*Collected data*.
_ _ _ _
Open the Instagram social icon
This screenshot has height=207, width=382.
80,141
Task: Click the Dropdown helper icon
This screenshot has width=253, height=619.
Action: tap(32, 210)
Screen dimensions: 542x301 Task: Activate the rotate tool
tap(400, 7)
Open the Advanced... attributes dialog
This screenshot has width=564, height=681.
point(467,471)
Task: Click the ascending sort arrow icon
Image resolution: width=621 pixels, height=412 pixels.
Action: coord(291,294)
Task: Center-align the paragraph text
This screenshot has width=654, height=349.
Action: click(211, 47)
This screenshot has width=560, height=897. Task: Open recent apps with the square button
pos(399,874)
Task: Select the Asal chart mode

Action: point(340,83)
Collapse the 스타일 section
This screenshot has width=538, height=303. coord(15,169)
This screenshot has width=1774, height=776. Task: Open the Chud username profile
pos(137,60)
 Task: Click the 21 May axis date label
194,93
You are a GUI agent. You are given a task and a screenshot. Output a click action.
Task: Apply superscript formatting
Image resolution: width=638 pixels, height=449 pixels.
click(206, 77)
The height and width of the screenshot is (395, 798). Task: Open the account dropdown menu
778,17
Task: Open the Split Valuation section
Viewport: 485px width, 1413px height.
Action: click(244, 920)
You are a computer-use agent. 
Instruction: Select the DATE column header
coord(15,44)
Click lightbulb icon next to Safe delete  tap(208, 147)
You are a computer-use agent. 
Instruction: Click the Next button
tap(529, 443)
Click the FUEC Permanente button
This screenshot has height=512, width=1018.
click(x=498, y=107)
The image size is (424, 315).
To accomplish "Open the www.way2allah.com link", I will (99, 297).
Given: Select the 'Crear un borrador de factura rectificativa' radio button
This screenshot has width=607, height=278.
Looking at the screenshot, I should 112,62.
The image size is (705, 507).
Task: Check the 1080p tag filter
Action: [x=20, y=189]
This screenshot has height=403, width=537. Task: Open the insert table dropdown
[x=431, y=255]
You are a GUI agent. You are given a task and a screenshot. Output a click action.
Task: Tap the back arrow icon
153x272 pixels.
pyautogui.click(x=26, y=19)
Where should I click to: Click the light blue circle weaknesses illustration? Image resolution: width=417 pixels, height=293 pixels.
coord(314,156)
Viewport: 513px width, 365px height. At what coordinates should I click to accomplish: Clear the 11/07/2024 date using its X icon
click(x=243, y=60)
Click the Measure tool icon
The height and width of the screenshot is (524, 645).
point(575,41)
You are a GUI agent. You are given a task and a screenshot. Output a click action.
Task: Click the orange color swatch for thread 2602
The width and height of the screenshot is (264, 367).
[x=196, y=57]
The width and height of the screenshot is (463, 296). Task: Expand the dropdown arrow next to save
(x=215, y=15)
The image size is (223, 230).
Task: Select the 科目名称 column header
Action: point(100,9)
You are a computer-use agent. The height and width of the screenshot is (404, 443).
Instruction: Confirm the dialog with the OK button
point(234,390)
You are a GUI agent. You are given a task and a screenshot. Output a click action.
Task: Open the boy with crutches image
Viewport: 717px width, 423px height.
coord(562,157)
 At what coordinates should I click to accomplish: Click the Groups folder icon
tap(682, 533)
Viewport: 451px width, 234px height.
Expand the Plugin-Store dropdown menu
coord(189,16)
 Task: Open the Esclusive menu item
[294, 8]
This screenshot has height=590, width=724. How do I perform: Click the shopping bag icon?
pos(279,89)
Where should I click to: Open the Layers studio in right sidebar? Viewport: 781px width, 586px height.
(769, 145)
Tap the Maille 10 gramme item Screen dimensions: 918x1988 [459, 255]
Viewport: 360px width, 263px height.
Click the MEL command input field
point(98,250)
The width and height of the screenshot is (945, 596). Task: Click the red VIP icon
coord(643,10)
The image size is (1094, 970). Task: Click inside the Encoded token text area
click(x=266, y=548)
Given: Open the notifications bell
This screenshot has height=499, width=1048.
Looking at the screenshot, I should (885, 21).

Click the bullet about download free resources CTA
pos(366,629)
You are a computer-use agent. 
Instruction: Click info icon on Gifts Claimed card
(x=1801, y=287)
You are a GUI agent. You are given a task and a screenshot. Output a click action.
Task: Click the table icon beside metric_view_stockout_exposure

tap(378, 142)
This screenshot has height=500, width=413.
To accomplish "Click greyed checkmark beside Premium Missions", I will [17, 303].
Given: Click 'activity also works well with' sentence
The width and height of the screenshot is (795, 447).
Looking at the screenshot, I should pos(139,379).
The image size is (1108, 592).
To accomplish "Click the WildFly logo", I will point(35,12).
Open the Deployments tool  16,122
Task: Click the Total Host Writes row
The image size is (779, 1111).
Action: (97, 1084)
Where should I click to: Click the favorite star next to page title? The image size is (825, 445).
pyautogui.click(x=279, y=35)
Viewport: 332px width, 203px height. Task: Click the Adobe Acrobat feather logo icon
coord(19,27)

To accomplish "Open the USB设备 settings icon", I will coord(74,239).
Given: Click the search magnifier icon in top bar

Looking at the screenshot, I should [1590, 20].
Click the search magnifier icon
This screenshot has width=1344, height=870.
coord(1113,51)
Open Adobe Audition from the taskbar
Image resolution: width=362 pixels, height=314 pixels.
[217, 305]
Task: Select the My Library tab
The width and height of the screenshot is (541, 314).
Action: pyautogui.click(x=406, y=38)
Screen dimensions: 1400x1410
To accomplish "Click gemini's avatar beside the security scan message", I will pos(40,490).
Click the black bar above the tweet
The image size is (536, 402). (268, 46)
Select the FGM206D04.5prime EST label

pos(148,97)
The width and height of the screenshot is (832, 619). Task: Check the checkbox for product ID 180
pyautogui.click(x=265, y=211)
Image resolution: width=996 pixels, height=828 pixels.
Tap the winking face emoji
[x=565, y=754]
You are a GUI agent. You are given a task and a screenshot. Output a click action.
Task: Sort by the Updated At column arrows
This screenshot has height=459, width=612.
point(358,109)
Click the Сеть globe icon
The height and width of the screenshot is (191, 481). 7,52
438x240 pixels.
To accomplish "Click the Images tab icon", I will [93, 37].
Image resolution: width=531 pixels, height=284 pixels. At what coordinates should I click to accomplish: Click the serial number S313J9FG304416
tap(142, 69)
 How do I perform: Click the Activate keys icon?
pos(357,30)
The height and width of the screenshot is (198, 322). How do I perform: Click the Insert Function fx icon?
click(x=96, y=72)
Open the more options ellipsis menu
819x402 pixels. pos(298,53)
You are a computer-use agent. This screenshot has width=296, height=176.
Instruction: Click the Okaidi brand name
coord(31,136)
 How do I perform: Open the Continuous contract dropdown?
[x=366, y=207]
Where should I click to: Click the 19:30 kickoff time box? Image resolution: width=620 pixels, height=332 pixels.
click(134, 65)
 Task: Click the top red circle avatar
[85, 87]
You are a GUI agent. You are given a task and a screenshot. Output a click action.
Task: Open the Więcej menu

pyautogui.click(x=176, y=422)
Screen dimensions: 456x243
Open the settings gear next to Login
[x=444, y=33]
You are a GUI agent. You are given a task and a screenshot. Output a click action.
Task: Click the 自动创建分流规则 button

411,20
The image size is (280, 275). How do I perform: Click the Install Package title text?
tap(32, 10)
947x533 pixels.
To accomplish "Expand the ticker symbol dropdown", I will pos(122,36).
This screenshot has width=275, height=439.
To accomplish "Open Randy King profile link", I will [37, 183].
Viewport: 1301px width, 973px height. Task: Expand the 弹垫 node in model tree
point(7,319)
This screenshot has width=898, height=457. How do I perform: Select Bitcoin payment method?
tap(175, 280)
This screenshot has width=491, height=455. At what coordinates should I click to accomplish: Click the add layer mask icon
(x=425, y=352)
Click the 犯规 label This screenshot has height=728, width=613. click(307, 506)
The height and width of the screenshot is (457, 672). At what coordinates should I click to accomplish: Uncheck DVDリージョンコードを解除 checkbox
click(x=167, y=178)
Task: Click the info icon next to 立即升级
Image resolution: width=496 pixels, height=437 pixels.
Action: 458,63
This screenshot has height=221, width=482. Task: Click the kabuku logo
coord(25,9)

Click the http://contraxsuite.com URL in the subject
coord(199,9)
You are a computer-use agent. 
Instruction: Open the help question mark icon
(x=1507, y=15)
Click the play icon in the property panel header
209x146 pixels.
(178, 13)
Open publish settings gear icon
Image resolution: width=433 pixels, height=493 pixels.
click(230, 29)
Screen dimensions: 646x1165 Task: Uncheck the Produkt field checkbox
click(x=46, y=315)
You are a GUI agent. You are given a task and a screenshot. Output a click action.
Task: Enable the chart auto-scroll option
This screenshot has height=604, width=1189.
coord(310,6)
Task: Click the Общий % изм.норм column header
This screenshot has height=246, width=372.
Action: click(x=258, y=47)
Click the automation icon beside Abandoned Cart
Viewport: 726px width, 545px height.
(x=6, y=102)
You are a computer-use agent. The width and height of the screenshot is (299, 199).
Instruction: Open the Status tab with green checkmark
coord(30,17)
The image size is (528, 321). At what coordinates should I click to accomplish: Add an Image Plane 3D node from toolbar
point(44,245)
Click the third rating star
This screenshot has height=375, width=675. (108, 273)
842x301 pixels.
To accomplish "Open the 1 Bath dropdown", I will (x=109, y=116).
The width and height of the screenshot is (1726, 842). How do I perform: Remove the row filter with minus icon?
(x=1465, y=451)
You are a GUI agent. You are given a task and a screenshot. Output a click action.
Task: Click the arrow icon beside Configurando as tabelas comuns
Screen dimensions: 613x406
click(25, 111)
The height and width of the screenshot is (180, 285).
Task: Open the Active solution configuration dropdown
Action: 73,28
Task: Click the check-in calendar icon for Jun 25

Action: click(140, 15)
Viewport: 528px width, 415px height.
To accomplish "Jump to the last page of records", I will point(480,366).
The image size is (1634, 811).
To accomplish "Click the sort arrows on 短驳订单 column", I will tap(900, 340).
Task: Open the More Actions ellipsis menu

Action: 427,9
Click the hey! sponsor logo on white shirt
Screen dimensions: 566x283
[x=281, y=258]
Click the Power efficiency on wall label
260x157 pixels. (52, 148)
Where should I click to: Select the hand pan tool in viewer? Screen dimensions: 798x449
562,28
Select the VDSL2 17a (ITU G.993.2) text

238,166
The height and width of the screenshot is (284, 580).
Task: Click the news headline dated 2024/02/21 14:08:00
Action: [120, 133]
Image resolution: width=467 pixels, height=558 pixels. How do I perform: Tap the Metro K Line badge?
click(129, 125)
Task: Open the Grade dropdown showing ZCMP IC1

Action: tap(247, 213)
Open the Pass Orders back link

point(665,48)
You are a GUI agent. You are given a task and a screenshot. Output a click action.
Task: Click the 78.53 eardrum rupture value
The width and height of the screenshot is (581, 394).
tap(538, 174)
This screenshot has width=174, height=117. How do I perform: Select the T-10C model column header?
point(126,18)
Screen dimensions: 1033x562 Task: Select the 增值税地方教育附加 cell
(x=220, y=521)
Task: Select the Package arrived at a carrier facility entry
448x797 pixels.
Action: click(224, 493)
_ _ _ _
*EXERCISE GOAL*. Every line above that includes the string "arrows" should be counted, and the answer should be that number only.

*WRITTEN RESPONSE*. 2